Artigo:
.....
Tercero: porque tanto se adelantaron á su tiempo aquellos sabios Oficiales y tan profunda y discretamente meditaba Malaspina, que, comenzando por los preparativos de los buques y concluyendo por el desarme de los mismos á su regreso, son hoy (¡pasando un siglo!) enseñanzas provechosísimas todas sus páginas para la marina actual, y más directamente para los que se disponen á emprender el viaje de circunnavegación en la fragata Blanca. (NOVO Y COLSON, 1885:vii)

Vamos nos focar, por ora, na primeira razão apresentada acima: a de que a publicação daquela obra causará impacto no povo inglês. Ora, que melhor maneira de combater a Cooley e aos impropérios britânicos do que lhes fornecer uma prova do mérito espanhol? Um ato de patriotismo, mas também de submissão. É importante publicar para que o mundo (leia-se: o mundo britânico) veja que a Espanha já deu mostras de ter imensa capacidade científica, de ter marinheiros qualificados. Colson então submete o livro ao crivo dos pares historiadores. Lembramos que:

O público não é o verdadeiro destinatário do livro de história, mesmo que seja o seu suporte financeiro e moral. Como o aluno de outrora falava à classe tendo por detrás dele seu mestre, uma obra é menos cotada por seus compradores do que por seus "pares" e seus "colegas" [...]. (CERTEAU, 1982:71)
.....
Dados disponíveis:
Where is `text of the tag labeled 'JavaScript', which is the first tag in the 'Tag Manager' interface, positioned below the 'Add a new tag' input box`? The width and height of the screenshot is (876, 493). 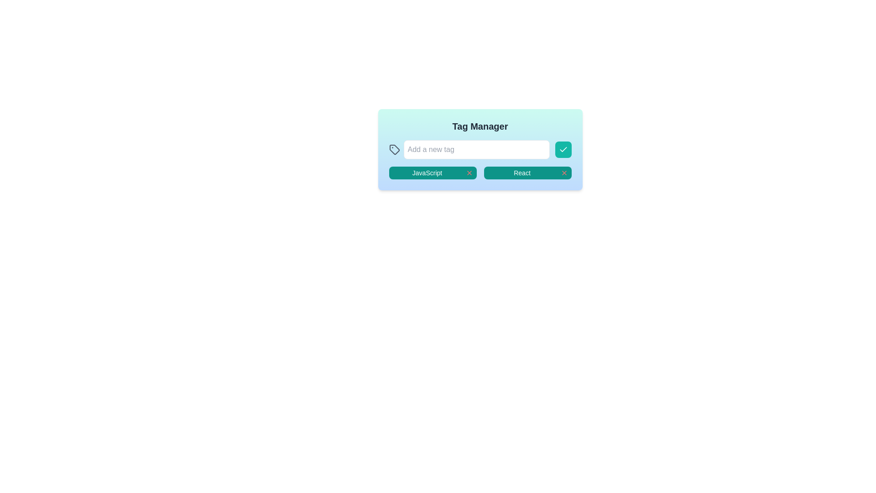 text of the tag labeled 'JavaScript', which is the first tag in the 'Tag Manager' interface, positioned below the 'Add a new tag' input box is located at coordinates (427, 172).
.....
Problema proposto 1: Resuma em duas frases o artigo sobre a obra de Malaspina.
Problema proposto 2: Transcreva do artigo sobre a obra de Malaspina o trecho que vai de "O público não" até "[...]. (CERTEAU, 1982:71)", inclusive.
Problema proposto 3: Continue o artigo sobre a obra de Malaspina a partir do ponto em que ele termina.

Resposta 1: Novo y Colson defende a publicação da obra de Malaspina, entre outras razões, porque suas páginas seriam ainda lições proveitosas para a marinha atual, sobretudo para quem faria a viagem de circunavegação na fragata Blanca, e porque o livro causaria impacto no povo inglês ao servir de prova do mérito espanhol contra Cooley e os impropérios britânicos. O artigo vê nisso um ato de patriotismo e também de submissão, observa que Colson submete o livro ao crivo dos pares historiadores e lembra, com Certeau, que uma obra de história é avaliada menos por seus compradores do que por seus pares.

Resposta 2:
O público não é o verdadeiro destinatário do livro de história, mesmo que seja o seu suporte financeiro e moral. Como o aluno de outrora falava à classe tendo por detrás dele seu mestre, uma obra é menos cotada por seus compradores do que por seus "pares" e seus "colegas" [...]. (CERTEAU, 1982:71)

Resposta 3:
Embora a relação entre os "pares" que se depreende do primeiro ponto explicitado por Colson não seja tão simétrica quanto o termo "pares" pretenda indicar. A relação aqui é vertical em função da diferença imperial: temos, por um lado, o povo "marítimo por excelência e grande mestre das empresas navais", cuja historiografia os reafirma como tais, e por outro lado, o povo cujo "silêncio e reserva" mascara os seus sucessos e que é tratado como ignorante pela historiografia do primeiro.
O segundo e o terceiro motivo saem das justificativas externas e funcionam internamente. Eles são direcionados aos espanhóis, e talvez mais especificamente ao governo. O emocionado editor deve tomar cuidado para não cometer gafes ou ofensas aos seus superiores e precisa tornar a evocação da memória de um personagem até então renegado pela oficialidade como algo necessário. Um desagravo há muito merecido.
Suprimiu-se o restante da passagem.